WHAT THE TASK ASKS:
Identify each line in the listing below that contains the string "item" and copy those lines out in full.

[Saved entries]

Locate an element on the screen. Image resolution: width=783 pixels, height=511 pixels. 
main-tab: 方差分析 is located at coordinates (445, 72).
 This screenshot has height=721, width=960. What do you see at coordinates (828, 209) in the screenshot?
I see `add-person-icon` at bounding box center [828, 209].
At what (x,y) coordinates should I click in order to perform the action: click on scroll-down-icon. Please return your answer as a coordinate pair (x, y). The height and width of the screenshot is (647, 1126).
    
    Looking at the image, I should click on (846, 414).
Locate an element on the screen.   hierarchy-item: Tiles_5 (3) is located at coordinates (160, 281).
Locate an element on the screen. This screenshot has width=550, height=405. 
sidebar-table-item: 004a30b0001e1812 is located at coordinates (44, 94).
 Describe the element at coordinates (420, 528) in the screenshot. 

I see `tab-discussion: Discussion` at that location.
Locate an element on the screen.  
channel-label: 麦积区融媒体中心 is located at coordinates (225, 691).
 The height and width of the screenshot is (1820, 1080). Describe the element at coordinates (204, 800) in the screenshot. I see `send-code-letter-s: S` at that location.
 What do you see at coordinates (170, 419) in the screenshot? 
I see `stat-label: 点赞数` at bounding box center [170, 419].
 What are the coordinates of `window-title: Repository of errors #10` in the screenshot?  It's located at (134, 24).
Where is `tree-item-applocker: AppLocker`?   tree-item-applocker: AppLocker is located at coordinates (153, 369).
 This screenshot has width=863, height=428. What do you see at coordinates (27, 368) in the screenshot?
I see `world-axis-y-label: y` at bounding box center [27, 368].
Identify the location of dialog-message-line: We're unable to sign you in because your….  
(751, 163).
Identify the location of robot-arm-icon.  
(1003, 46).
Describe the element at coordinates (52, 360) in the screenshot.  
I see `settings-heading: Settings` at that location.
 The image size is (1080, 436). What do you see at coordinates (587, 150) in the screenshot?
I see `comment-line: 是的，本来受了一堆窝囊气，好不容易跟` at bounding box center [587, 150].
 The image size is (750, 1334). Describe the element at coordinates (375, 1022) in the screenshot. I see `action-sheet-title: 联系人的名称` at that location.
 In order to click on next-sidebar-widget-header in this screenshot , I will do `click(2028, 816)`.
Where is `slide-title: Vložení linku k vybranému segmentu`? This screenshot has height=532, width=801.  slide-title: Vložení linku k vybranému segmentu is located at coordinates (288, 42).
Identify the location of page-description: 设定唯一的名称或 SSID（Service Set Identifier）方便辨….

ANSWER FOR THIS EXERCISE:
Locate an element on the screen.   hierarchy-item: Tiles_5 (3) is located at coordinates (160, 281).
sidebar-table-item: 004a30b0001e1812 is located at coordinates (44, 94).
Where is `tree-item-applocker: AppLocker`?   tree-item-applocker: AppLocker is located at coordinates (153, 369).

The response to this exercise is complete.